*** Supplied records Section Begins ***

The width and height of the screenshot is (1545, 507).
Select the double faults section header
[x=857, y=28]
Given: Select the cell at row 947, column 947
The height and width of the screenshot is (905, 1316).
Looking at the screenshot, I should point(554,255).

*** Supplied records Section Ends ***

**Activity**
Return the full material exactly.

**Result of this task**
The width and height of the screenshot is (1545, 507).
Select the double faults section header
[x=857, y=28]
Given: Select the cell at row 947, column 947
The height and width of the screenshot is (905, 1316).
Looking at the screenshot, I should point(554,255).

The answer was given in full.